Nothing happened, though her fear did begin to subside once more.
“It’s the symbol of my line,” I told her. “You may think of it like a coat of arms.”
Lilith examined the crossed staves ringed by thorny vine, set against a background of bat-like wings.
“It doesn’t hurt,” she said, rubbing the area as I let her go. “It’s not coming off.”
“It won’t,” I informed her. “Not until the bond is broken.”
She eyed it. “I always did want a tattoo, I guess,” she said. “Not quite what or where I had in mind.”
“You’re taking this awfully well,” I growled, my suspicion about her growing. “All of this. A normal human would be freaking out still. Losing their mind.”
Lilith looked up at me, her amber eyes flashing with determination. “A normal human wouldn’t have had exposure to magic before.”
There was something extremely hot about the defiance that lived inside the woman. Against me, against the world as a whole. She strived to let none of it control her.
“Maybe,” I agreed.
“You looked into my mind. You know I’m not hiding anything, Belial.”
“I saw some of you,” I admitted. “But perhaps you were able to hide it from me.”
“Hide what?”
“Your truth. Perhaps this was all a lie. You wanted to bring me here, to bind yourself to me.”
She crossed her arms. “I’m not lying. You can feel that.”
Baring my teeth in irritation, I turned away. She was telling the truth. A mage, even a weak one, would be able to pour enough magic into their recipes to make them more appealing to the masses. Or to find ways to make items more efficiently. Something that would ensure they were more successful than that place.
And if she hadn’t bound us together willfully, that meant fate was intervening in my life, sinking its claws into me and steering my course where it wanted.
Damn the fickle bitch.
“How did this happen, Belial?” Lilith asked.

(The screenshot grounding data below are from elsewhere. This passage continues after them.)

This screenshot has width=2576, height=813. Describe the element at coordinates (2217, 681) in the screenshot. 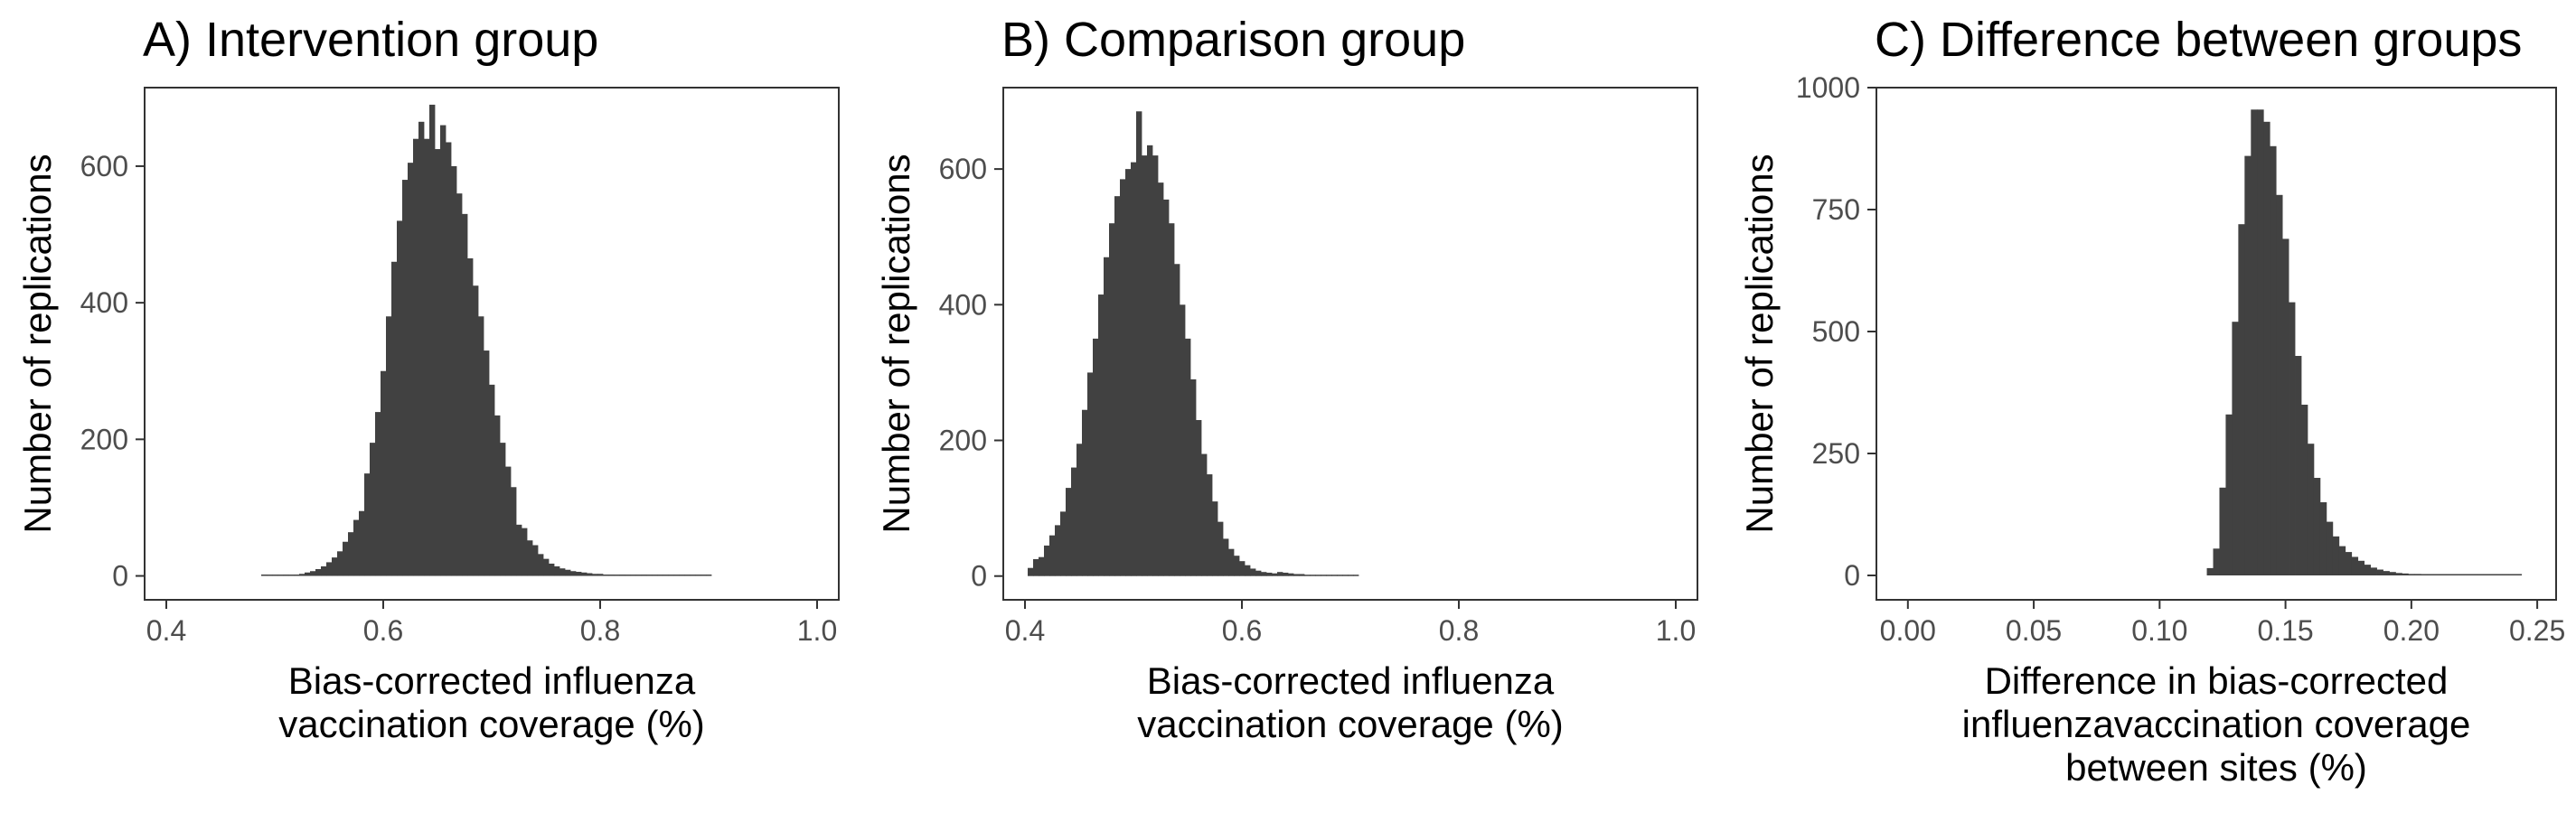

I see `x-axis-label: Difference in bias-corrected` at that location. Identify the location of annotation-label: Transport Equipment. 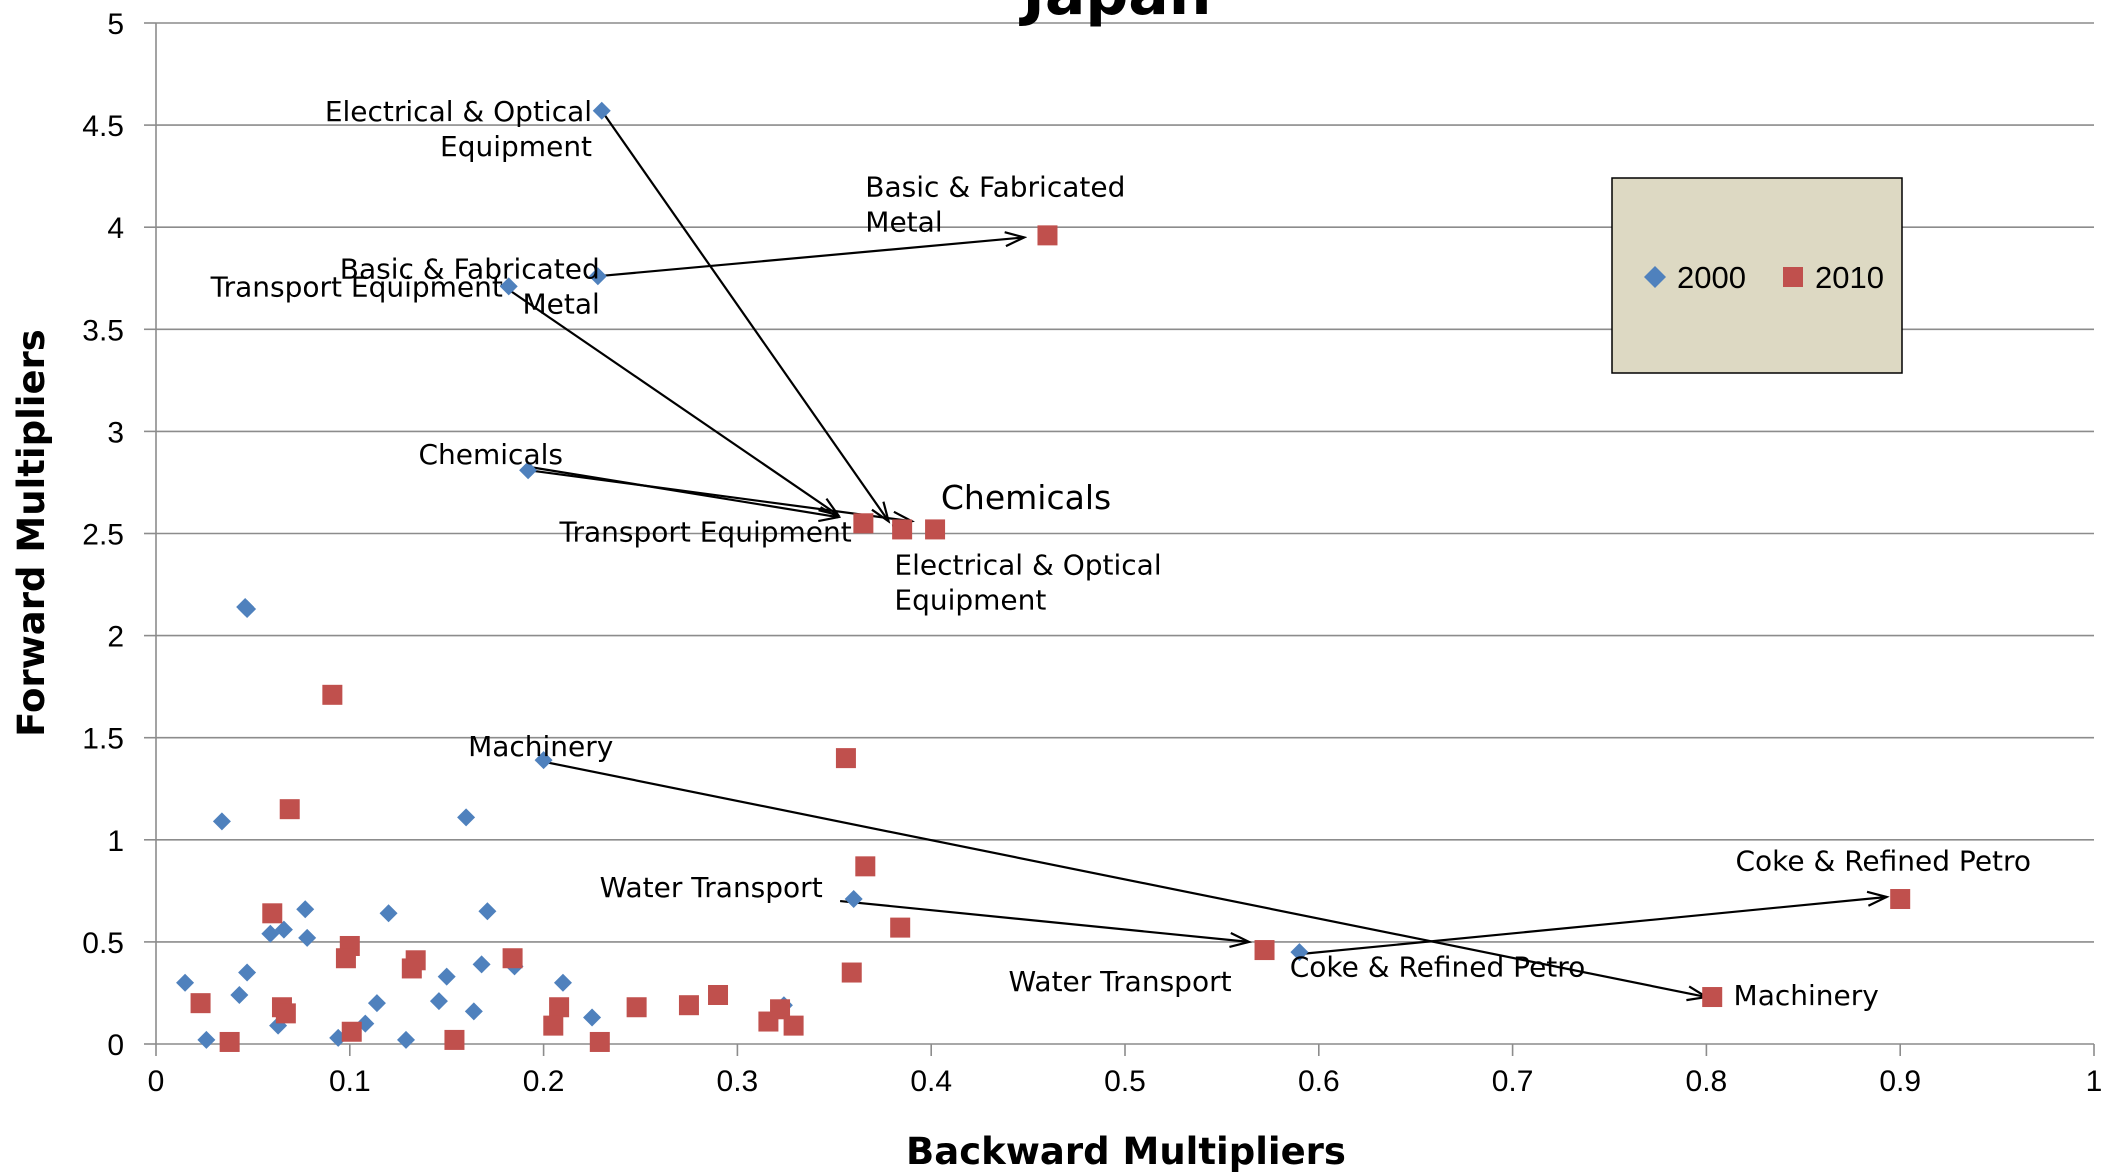
(704, 532).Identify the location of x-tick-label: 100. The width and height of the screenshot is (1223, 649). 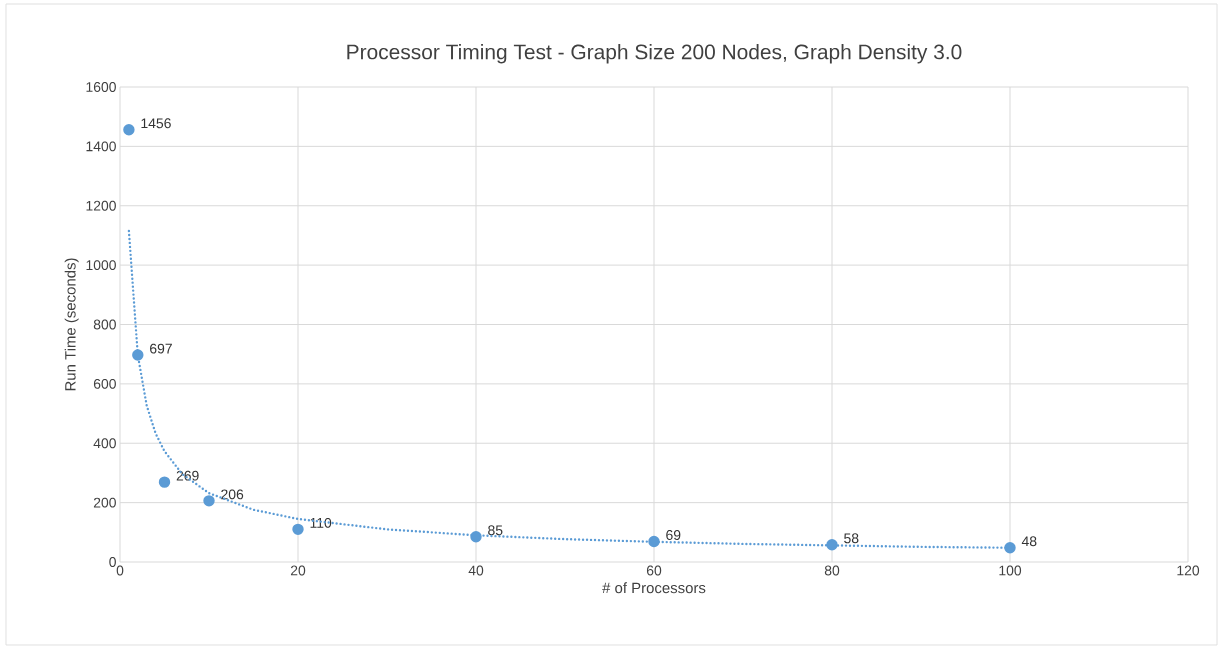
(1010, 570).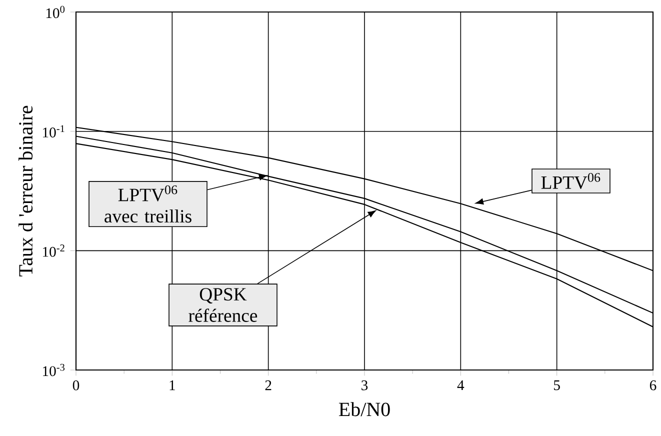 The image size is (661, 436). What do you see at coordinates (56, 12) in the screenshot?
I see `y-tick-label: 10$^{0}$` at bounding box center [56, 12].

I snarled, not at her directly, but at everything, and stormed out of the back of the bakery and into the night, leaving Lilith behind.
Distance. I needed to put some distance between us until I could think clearly, without her emotions clouding my brain. There had to be a way to undo it. A way to separate my mind from the human’s.
I couldn’t stay that way. If anyone found out that I, Belial, demon prince, was bound to ahuman, I would never live it down. I would be the laughingstock of the Underworld. My reputation would be severely damaged. Others would try to move in on my territory, thinking me weak and vulnerable.
No, I had to undo it, and now. There had to be a way. It was far too permanent. Besides, how was I supposed to destroy Lilith by bringing her bakery to failure and laughing as her dreams went up in smoke? If I tortured her like that, I would suffer her pain. I would feel her despair.
Not to mention that Dannorax will be expecting me before long. If I don’t either bring her back or bring back evidence of proper punishment, he’ll come for me. Either that, or he’ll go to the Gates of the Underworld and find someone to hunt me.
I grimaced at that. It would probably be Astaroth. The Inquisitor.
Finding out how to break the damn bond was priority number one, and I had to get working on it right away before Dannorax followed up on his word.
Because older brothers were the worst.
Chapter Eleven
Lily
Sweat dripped down the back of my neck, following the slick strands of hair now matted to my skin. Oven one churned away, the smell of freshly baked bread beginning to fill the air as loaves of plain white bread baked. Oven two was heating as I worked away at kneading the dough in front of me.